* **EXERCISE INSTRUCTIONS**: A faithful copy of the whole listing is required, with nothing left out.

* * * * *

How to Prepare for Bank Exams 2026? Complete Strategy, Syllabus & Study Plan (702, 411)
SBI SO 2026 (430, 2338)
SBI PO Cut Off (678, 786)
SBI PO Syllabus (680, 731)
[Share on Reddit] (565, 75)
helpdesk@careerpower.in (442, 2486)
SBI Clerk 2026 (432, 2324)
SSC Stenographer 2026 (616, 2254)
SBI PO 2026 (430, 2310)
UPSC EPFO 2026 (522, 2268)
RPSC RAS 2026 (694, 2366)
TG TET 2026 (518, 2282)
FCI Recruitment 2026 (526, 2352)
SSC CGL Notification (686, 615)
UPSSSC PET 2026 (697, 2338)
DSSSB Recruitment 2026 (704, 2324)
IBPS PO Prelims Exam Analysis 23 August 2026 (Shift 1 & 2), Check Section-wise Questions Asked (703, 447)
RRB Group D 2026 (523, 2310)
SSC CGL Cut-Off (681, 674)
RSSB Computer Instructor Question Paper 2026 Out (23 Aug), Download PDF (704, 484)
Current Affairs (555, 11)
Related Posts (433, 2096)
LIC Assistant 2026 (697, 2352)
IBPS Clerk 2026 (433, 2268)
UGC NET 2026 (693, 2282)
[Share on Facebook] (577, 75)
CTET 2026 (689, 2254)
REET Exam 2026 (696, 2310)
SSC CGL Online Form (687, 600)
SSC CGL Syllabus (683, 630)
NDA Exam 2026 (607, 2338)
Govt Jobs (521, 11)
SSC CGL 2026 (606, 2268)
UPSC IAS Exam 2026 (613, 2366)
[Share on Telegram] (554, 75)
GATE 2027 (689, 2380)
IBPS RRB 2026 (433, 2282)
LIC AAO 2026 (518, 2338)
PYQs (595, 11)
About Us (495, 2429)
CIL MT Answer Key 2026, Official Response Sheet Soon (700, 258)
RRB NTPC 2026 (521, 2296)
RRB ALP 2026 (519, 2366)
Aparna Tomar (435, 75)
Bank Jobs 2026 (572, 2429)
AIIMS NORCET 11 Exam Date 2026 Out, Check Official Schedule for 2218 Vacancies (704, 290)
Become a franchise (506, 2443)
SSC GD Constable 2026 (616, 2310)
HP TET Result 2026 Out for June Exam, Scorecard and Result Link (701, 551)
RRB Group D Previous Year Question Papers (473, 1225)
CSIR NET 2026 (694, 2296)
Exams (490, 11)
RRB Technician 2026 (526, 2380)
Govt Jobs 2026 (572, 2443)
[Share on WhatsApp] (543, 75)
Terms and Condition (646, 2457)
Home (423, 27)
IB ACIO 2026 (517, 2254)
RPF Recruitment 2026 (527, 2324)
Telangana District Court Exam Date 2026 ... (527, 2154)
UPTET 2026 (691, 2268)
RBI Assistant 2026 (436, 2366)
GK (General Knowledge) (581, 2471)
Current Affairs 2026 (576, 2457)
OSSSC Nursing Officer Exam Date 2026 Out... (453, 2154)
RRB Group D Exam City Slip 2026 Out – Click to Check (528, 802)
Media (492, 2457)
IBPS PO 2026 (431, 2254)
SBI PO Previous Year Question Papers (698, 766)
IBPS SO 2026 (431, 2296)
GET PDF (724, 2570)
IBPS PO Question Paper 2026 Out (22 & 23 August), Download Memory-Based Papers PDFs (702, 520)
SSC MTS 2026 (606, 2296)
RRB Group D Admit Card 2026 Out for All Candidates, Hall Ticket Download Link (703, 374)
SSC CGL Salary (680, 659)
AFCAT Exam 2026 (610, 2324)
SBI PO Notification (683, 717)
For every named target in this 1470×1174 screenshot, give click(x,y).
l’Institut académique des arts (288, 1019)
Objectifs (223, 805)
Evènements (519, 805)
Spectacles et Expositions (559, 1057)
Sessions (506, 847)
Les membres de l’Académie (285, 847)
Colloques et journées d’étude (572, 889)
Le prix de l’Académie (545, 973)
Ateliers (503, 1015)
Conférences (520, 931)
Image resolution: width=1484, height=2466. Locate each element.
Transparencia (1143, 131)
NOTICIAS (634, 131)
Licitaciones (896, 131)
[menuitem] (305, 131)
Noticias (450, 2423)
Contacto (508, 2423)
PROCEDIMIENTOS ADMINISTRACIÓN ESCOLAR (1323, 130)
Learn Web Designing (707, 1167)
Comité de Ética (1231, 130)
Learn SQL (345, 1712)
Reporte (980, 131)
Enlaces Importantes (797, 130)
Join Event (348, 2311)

* * * * *

* **REPLY TO THE TASK**:
How to Prepare for Bank Exams 2026? Complete Strategy, Syllabus & Study Plan (702, 411)
SBI SO 2026 (430, 2338)
SBI PO Cut Off (678, 786)
SBI PO Syllabus (680, 731)
[Share on Reddit] (565, 75)
helpdesk@careerpower.in (442, 2486)
SBI Clerk 2026 (432, 2324)
SSC Stenographer 2026 (616, 2254)
SBI PO 2026 (430, 2310)
UPSC EPFO 2026 (522, 2268)
RPSC RAS 2026 (694, 2366)
TG TET 2026 (518, 2282)
FCI Recruitment 2026 (526, 2352)
SSC CGL Notification (686, 615)
UPSSSC PET 2026 (697, 2338)
DSSSB Recruitment 2026 (704, 2324)
IBPS PO Prelims Exam Analysis 23 August 2026 (Shift 1 & 2), Check Section-wise Questions Asked (703, 447)
RRB Group D 2026 (523, 2310)
SSC CGL Cut-Off (681, 674)
RSSB Computer Instructor Question Paper 2026 Out (23 Aug), Download PDF (704, 484)
Current Affairs (555, 11)
Related Posts (433, 2096)
LIC Assistant 2026 (697, 2352)
IBPS Clerk 2026 (433, 2268)
UGC NET 2026 (693, 2282)
[Share on Facebook] (577, 75)
CTET 2026 (689, 2254)
REET Exam 2026 (696, 2310)
SSC CGL Online Form (687, 600)
SSC CGL Syllabus (683, 630)
NDA Exam 2026 (607, 2338)
Govt Jobs (521, 11)
SSC CGL 2026 (606, 2268)
UPSC IAS Exam 2026 (613, 2366)
[Share on Telegram] (554, 75)
GATE 2027 (689, 2380)
IBPS RRB 2026 (433, 2282)
LIC AAO 2026 (518, 2338)
PYQs (595, 11)
About Us (495, 2429)
CIL MT Answer Key 2026, Official Response Sheet Soon (700, 258)
RRB NTPC 2026 (521, 2296)
RRB ALP 2026 (519, 2366)
Aparna Tomar (435, 75)
Bank Jobs 2026 (572, 2429)
AIIMS NORCET 11 Exam Date 2026 Out, Check Official Schedule for 2218 Vacancies (704, 290)
Become a franchise (506, 2443)
SSC GD Constable 2026 (616, 2310)
HP TET Result 2026 Out for June Exam, Scorecard and Result Link (701, 551)
RRB Group D Previous Year Question Papers (473, 1225)
CSIR NET 2026 (694, 2296)
Exams (490, 11)
RRB Technician 2026 (526, 2380)
Govt Jobs 2026 (572, 2443)
[Share on WhatsApp] (543, 75)
Terms and Condition (646, 2457)
Home (423, 27)
IB ACIO 2026 (517, 2254)
RPF Recruitment 2026 (527, 2324)
Telangana District Court Exam Date 2026 ... (527, 2154)
UPTET 2026 (691, 2268)
RBI Assistant 2026 (436, 2366)
GK (General Knowledge) (581, 2471)
Current Affairs 2026 (576, 2457)
OSSSC Nursing Officer Exam Date 2026 Out... (453, 2154)
RRB Group D Exam City Slip 2026 Out – Click to Check (528, 802)
Media (492, 2457)
IBPS PO 2026 (431, 2254)
SBI PO Previous Year Question Papers (698, 766)
IBPS SO 2026 (431, 2296)
GET PDF (724, 2570)
IBPS PO Question Paper 2026 Out (22 & 23 August), Download Memory-Based Papers PDFs (702, 520)
SSC MTS 2026 (606, 2296)
RRB Group D Admit Card 2026 Out for All Candidates, Hall Ticket Download Link (703, 374)
SSC CGL Salary (680, 659)
AFCAT Exam 2026 (610, 2324)
SBI PO Notification (683, 717)
For every named target in this 1470×1174 screenshot, give click(x,y).
l’Institut académique des arts (288, 1019)
Objectifs (223, 805)
Evènements (519, 805)
Spectacles et Expositions (559, 1057)
Sessions (506, 847)
Les membres de l’Académie (285, 847)
Colloques et journées d’étude (572, 889)
Le prix de l’Académie (545, 973)
Ateliers (503, 1015)
Conférences (520, 931)
Image resolution: width=1484, height=2466. Locate each element.
Transparencia (1143, 131)
NOTICIAS (634, 131)
Licitaciones (896, 131)
[menuitem] (305, 131)
Noticias (450, 2423)
Contacto (508, 2423)
PROCEDIMIENTOS ADMINISTRACIÓN ESCOLAR (1323, 130)
Learn Web Designing (707, 1167)
Comité de Ética (1231, 130)
Learn SQL (345, 1712)
Reporte (980, 131)
Enlaces Importantes (797, 130)
Join Event (348, 2311)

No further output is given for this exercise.